Per la prima volta il cardinale Scola, nella Cappella arcivescovile, incontra coloro che, a diverso titolo, rivestono il ruolo di «operatori della giustizia ecclesiale» nel Tribunale Ecclesiastico Regionale Lombardo, per usare la definizione del Vicario giudiziale, monsignor Paolo Bianchi. «Il nostro è un lavoro specifico, spesso poco conosciuto, che attraverso competenze peculiari tende a dare risposta ai fedeli, che ne hanno necessità, rispetto al loro stato di vita. L’impegno è un equilibrio difficile tra le esigenze della giustizia e quelle della misericordia, che trova il suo punto di raccordo nella ricerca della verità», spiega in apertura lo stesso monsignor Bianchi.
Di una personale emozione parla il Cardinale, Moderatore del Tribunale, di fronte «a tanta delicatezza e competenza», dice rivolto alle oltre cento persone presenti, tra cui il personale del Tribunale, ma anche avvocati esterni, consulenti e periti, psicologi, medici, grafologi. «Il vostro lavoro assume un profilo sempre più decisivo perché non può non tendere ad aiutare i fedeli e, quindi, la Chiesa che, anche attraverso il linguaggio giuridico, ha il compito precipuo di annunciare il Vangelo, non come un’astrazione o un fattore generico». Un aspetto che assume ancora maggiore incisività, di fronte alla scissione, già evidenziata dal beato Giovanni Battista Montini, tra fede e vita. Cesura che oggi ha i contorni di una vera e propria crisi della persona e della società, suggerisce il Cardinale, «in particolare, evidentemente, nella questione della famiglia, che deve diventare strada privilegiata per documentare la compagnia e la vicinanza del Dio di Gesù Cristo alla vita dell’uomo».

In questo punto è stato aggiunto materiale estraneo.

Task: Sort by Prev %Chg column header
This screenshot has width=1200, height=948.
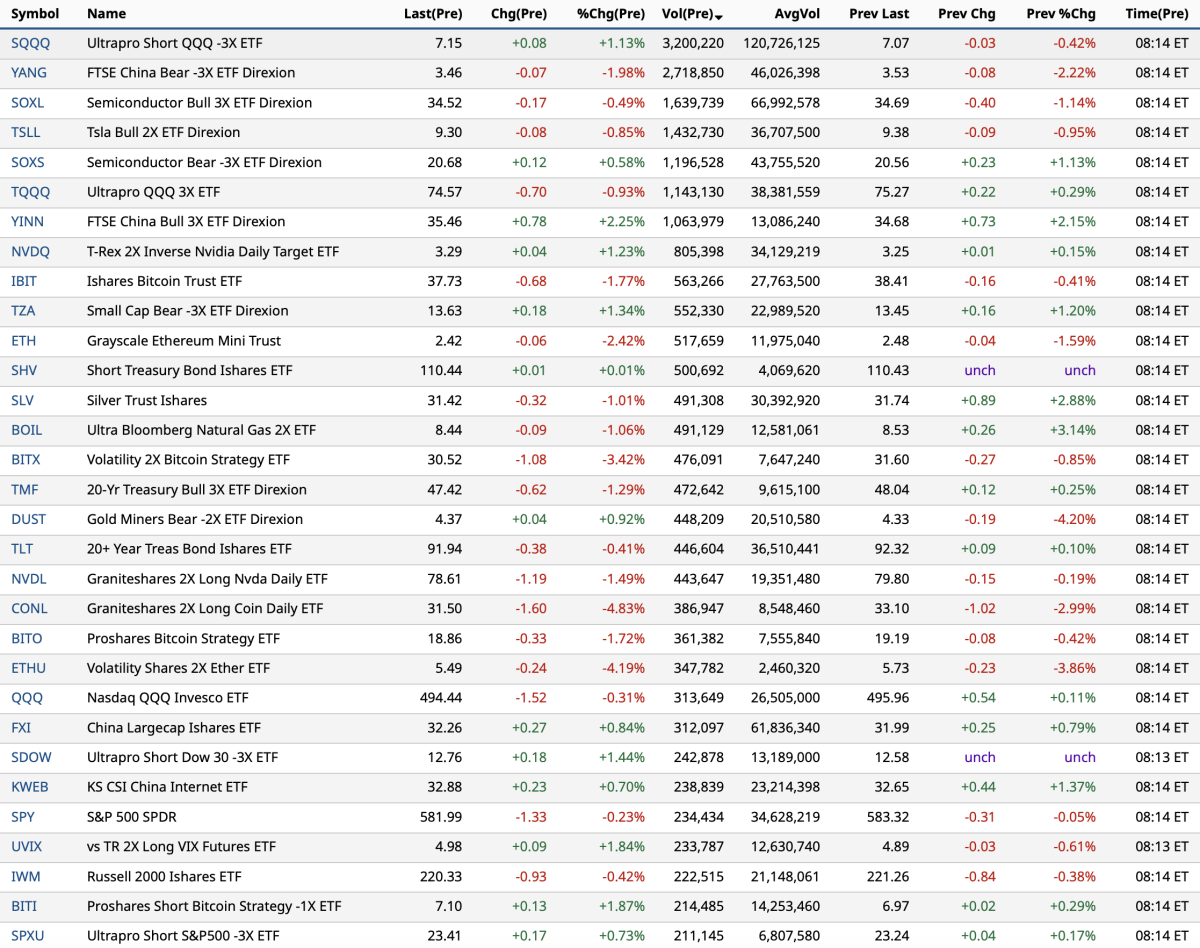Action: click(1060, 14)
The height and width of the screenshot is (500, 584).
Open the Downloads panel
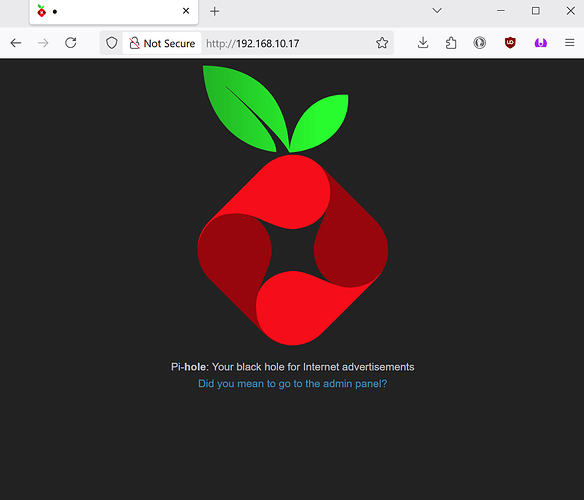click(x=423, y=43)
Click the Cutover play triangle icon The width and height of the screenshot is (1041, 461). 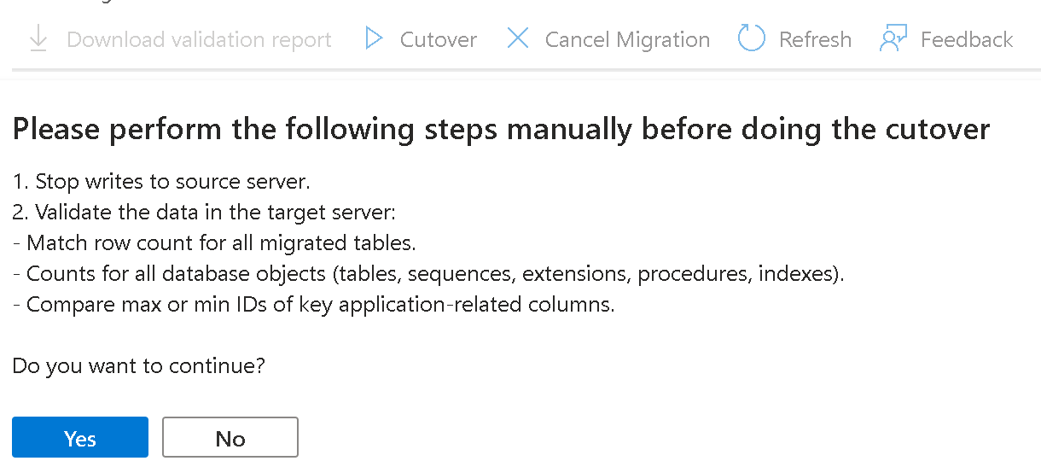point(374,39)
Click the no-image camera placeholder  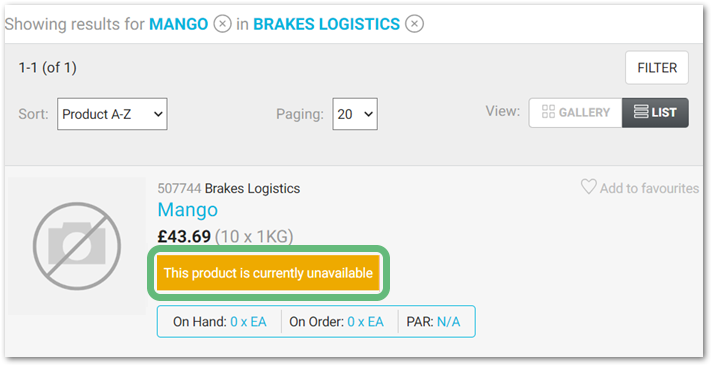[77, 246]
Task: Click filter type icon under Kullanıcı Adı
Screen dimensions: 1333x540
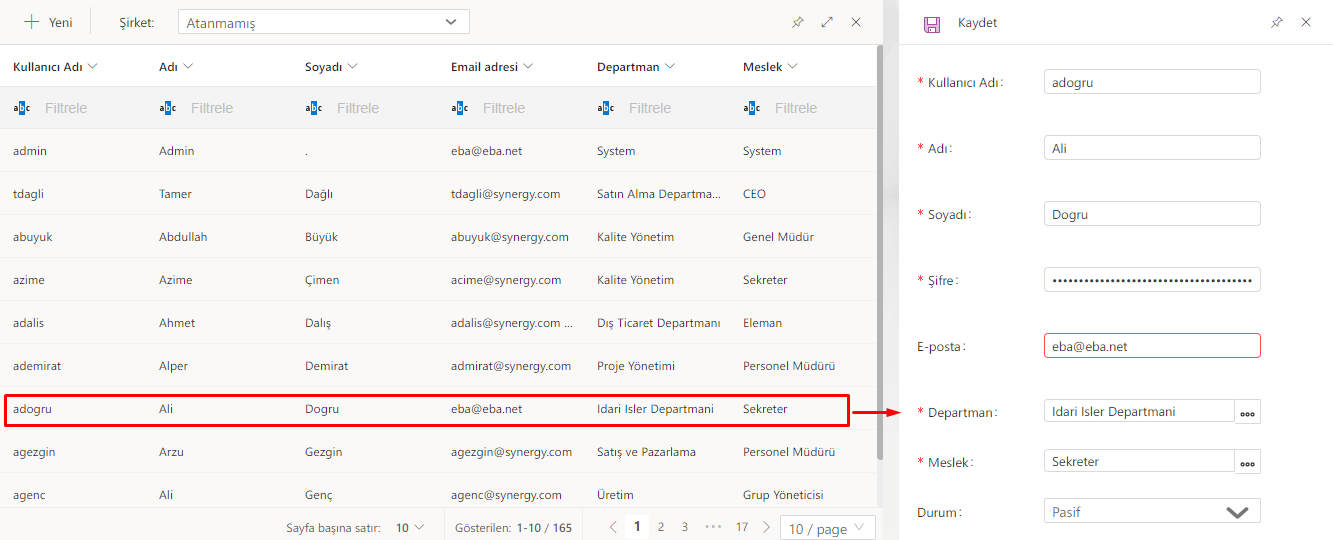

E se l’attenzione sul Sinodo straordinario si è focalizzata, almeno nella sua comunicazione alla gente e sui mass media, solo su questioni pur importanti, ma non nodali – «d’altra parte aveva lo scopo di definire le sfide», osserva Scola -, il fine è identificare i problemi nel contesto più generale dell’istituzione familiare. Da qui, il richiamo «emerso ben tre volte dall’Assise sinodale», di considerare la famiglia come soggetto e non oggetto della vita ecclesiale. «Quello che si chiede è un salto di qualità, di cui già parlava San Giovanni Paolo II, ma che, mi pare, non stiamo perseguendo, in maniera organica, nelle nostre Chiese europee». Utile, invece, indica l’Arcivescovo, «situare anche il lavoro del Tribunale in un simile terreno, nel quale non si tratta di trovare ulteriore “manodopera”, ma semmai un aiuto e un sostegno alle famiglie cristiane, utili a mostrare uno stile di vita quotidiano che è benefico e, dunque, capace di attrarre e di coinvolgere altre famiglie. Lo scopo del vostro lavoro è documentare la forza del Sacramento: la natura sacramentale della vita e delle relazioni. Non dimentichiamo che Von Balthasar poneva anche il Diritto canonico all’interno della mediazione con cui la Chiesa annuncia il Signore».
Insomma, non si tratta di inventare nuove strutture o impegni, «ma di superare il rischio di riservatezza» – se non qualche volta di vergogna – nel comunicare «come sia bello vivere le dimensioni che riguardano tutti gli uomini per il bene della persona e della società, nell’educazione dei figli, nell’affrontare la sofferenza, il male fisico e morale, nel contribuire all’edificazione di una società giusta. Una sfida, questa, all’odierna Pastorale che, talvolta, sembra più di stampo aziendale, non generando continuità e, dunque, stili di vita».
Il richiamo è, con le parole e la preoccupazione di papa Francesco, nel discorso finale del Sinodo, a «evitare irrigidimenti ostili e buonismi distruttivi e rigidità eccessive, aggiunge il Moderatore, che fa riferimento alla possibilità – peraltro già emersa nel recente Sinodo – di «un percorso misto della verifica di nullità del vincolo matrimoniale per avvicinare in maniera più semplice le persone, con qualche azione attuabile in un ambito extragiudiziale». Idee «sostanziali», su cui riflettere con attenzione nei dieci mesi che separano dall’inizio del Sinodo ordinario e nella consapevolezza che il Tribunale Ecclesiastico Lombardo «lavora già molto bene, con serietà e celerità. Credo che il discorso finale del Papa possa essere assunto come criterio della vostra azione».
Infine, prima dell’augurio natalizio e del saluto personale con ciascun partecipante all’incontro, la preghiera comune dell’Adsumus, in latino: l’orazione recitata all’apertura di Concilii, Sinodi, Consigli Pastorali e Presbiterali e che, per antica tradizione, è pronunciata all’inizio della Sessione in cui i giudici sono convocati per la decisione giudiziale.